■ **PROVIDED RECORDS**
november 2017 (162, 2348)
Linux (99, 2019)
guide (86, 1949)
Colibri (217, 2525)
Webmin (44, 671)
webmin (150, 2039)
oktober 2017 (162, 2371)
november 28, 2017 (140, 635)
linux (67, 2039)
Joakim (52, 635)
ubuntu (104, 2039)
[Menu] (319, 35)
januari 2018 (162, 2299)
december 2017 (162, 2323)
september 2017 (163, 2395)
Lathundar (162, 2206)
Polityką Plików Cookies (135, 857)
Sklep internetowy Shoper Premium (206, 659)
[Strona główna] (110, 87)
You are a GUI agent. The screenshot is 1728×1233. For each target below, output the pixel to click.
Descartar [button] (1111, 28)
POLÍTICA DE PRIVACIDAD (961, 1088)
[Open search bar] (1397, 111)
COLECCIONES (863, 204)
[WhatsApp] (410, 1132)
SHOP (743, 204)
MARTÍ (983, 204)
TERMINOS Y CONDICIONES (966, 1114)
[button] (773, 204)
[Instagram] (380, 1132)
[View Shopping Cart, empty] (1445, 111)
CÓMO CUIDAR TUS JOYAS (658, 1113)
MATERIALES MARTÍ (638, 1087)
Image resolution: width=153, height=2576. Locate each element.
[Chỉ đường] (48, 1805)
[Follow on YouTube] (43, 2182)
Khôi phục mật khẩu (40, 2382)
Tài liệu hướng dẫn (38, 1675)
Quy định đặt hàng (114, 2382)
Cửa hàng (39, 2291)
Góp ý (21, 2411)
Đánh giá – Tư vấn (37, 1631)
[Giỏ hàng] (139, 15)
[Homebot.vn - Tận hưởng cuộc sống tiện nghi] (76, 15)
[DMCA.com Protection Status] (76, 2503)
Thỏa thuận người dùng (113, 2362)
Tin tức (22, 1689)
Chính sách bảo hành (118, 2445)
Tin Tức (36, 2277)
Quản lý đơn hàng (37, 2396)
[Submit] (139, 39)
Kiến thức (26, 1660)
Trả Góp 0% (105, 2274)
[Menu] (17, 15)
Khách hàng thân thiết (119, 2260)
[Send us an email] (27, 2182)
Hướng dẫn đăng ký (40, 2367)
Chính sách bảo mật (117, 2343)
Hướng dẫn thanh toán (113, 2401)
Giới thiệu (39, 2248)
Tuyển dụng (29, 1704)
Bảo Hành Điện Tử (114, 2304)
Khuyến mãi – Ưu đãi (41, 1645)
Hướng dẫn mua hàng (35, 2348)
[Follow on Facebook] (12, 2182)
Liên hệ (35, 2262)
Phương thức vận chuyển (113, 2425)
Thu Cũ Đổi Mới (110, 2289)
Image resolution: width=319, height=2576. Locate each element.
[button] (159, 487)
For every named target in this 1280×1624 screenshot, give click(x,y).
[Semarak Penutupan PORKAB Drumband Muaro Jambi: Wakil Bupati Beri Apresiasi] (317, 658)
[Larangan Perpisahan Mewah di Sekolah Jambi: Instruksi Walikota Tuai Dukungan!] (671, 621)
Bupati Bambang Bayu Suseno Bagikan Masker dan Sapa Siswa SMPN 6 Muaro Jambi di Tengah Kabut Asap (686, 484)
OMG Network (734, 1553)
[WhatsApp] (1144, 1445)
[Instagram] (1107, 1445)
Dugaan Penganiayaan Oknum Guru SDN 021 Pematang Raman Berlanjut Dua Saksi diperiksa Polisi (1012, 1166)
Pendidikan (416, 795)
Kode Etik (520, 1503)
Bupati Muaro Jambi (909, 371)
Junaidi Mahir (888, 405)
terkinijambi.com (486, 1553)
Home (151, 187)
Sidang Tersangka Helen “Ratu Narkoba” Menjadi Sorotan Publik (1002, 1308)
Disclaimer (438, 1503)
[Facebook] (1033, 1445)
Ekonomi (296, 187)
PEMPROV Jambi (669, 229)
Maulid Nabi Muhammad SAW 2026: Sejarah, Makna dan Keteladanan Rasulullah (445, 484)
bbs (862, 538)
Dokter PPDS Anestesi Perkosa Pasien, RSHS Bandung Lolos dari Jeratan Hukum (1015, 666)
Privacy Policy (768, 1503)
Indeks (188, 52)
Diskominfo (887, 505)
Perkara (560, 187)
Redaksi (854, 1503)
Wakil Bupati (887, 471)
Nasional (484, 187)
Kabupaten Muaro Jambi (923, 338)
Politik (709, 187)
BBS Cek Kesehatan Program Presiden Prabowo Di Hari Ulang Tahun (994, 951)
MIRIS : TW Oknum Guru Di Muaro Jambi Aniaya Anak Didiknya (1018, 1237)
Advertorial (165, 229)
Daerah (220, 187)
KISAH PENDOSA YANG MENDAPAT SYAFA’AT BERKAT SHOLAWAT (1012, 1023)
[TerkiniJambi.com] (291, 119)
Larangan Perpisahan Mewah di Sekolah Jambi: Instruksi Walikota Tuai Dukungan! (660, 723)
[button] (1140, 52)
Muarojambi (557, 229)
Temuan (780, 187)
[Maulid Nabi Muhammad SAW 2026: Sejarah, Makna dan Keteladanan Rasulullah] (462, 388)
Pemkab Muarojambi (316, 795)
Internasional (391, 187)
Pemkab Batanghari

■ **EXERCISE DETAILS**
Word for word, restate all of the data shown above.

■ **EXERCISE RESULT**
november 2017 (162, 2348)
Linux (99, 2019)
guide (86, 1949)
Colibri (217, 2525)
Webmin (44, 671)
webmin (150, 2039)
oktober 2017 (162, 2371)
november 28, 2017 (140, 635)
linux (67, 2039)
Joakim (52, 635)
ubuntu (104, 2039)
[Menu] (319, 35)
januari 2018 (162, 2299)
december 2017 (162, 2323)
september 2017 (163, 2395)
Lathundar (162, 2206)
Polityką Plików Cookies (135, 857)
Sklep internetowy Shoper Premium (206, 659)
[Strona główna] (110, 87)
You are a GUI agent. The screenshot is 1728×1233. For each target below, output the pixel to click.
Descartar [button] (1111, 28)
POLÍTICA DE PRIVACIDAD (961, 1088)
[Open search bar] (1397, 111)
COLECCIONES (863, 204)
[WhatsApp] (410, 1132)
SHOP (743, 204)
MARTÍ (983, 204)
TERMINOS Y CONDICIONES (966, 1114)
[button] (773, 204)
[Instagram] (380, 1132)
[View Shopping Cart, empty] (1445, 111)
CÓMO CUIDAR TUS JOYAS (658, 1113)
MATERIALES MARTÍ (638, 1087)
Image resolution: width=153, height=2576. Locate each element.
[Chỉ đường] (48, 1805)
[Follow on YouTube] (43, 2182)
Khôi phục mật khẩu (40, 2382)
Tài liệu hướng dẫn (38, 1675)
Quy định đặt hàng (114, 2382)
Cửa hàng (39, 2291)
Góp ý (21, 2411)
Đánh giá – Tư vấn (37, 1631)
[Giỏ hàng] (139, 15)
[Homebot.vn - Tận hưởng cuộc sống tiện nghi] (76, 15)
[DMCA.com Protection Status] (76, 2503)
Thỏa thuận người dùng (113, 2362)
Tin tức (22, 1689)
Chính sách bảo hành (118, 2445)
Tin Tức (36, 2277)
Quản lý đơn hàng (37, 2396)
[Submit] (139, 39)
Kiến thức (26, 1660)
Trả Góp 0% (105, 2274)
[Menu] (17, 15)
Khách hàng thân thiết (119, 2260)
[Send us an email] (27, 2182)
Hướng dẫn đăng ký (40, 2367)
Chính sách bảo mật (117, 2343)
Hướng dẫn thanh toán (113, 2401)
Giới thiệu (39, 2248)
Tuyển dụng (29, 1704)
Bảo Hành Điện Tử (114, 2304)
Khuyến mãi – Ưu đãi (41, 1645)
Hướng dẫn mua hàng (35, 2348)
[Follow on Facebook] (12, 2182)
Liên hệ (35, 2262)
Phương thức vận chuyển (113, 2425)
Thu Cũ Đổi Mới (110, 2289)
Image resolution: width=319, height=2576. Locate each element.
[button] (159, 487)
For every named target in this 1280×1624 screenshot, give click(x,y).
[Semarak Penutupan PORKAB Drumband Muaro Jambi: Wakil Bupati Beri Apresiasi] (317, 658)
[Larangan Perpisahan Mewah di Sekolah Jambi: Instruksi Walikota Tuai Dukungan!] (671, 621)
Bupati Bambang Bayu Suseno Bagikan Masker dan Sapa Siswa SMPN 6 Muaro Jambi di Tengah Kabut Asap (686, 484)
OMG Network (734, 1553)
[WhatsApp] (1144, 1445)
[Instagram] (1107, 1445)
Dugaan Penganiayaan Oknum Guru SDN 021 Pematang Raman Berlanjut Dua Saksi diperiksa Polisi (1012, 1166)
Pendidikan (416, 795)
Kode Etik (520, 1503)
Bupati Muaro Jambi (909, 371)
Junaidi Mahir (888, 405)
terkinijambi.com (486, 1553)
Home (151, 187)
Sidang Tersangka Helen “Ratu Narkoba” Menjadi Sorotan Publik (1002, 1308)
Disclaimer (438, 1503)
[Facebook] (1033, 1445)
Ekonomi (296, 187)
PEMPROV Jambi (669, 229)
Maulid Nabi Muhammad SAW 2026: Sejarah, Makna dan Keteladanan Rasulullah (445, 484)
bbs (862, 538)
Dokter PPDS Anestesi Perkosa Pasien, RSHS Bandung Lolos dari Jeratan Hukum (1015, 666)
Privacy Policy (768, 1503)
Indeks (188, 52)
Diskominfo (887, 505)
Perkara (560, 187)
Redaksi (854, 1503)
Wakil Bupati (887, 471)
Nasional (484, 187)
Kabupaten Muaro Jambi (923, 338)
Politik (709, 187)
BBS Cek Kesehatan Program Presiden Prabowo Di Hari Ulang Tahun (994, 951)
MIRIS : TW Oknum Guru Di Muaro Jambi Aniaya Anak Didiknya (1018, 1237)
Advertorial (165, 229)
Daerah (220, 187)
KISAH PENDOSA YANG MENDAPAT SYAFA’AT BERKAT SHOLAWAT (1012, 1023)
[TerkiniJambi.com] (291, 119)
Larangan Perpisahan Mewah di Sekolah Jambi: Instruksi Walikota Tuai Dukungan! (660, 723)
[button] (1140, 52)
Muarojambi (557, 229)
Temuan (780, 187)
[Maulid Nabi Muhammad SAW 2026: Sejarah, Makna dan Keteladanan Rasulullah] (462, 388)
Pemkab Muarojambi (316, 795)
Internasional (391, 187)
Pemkab Batanghari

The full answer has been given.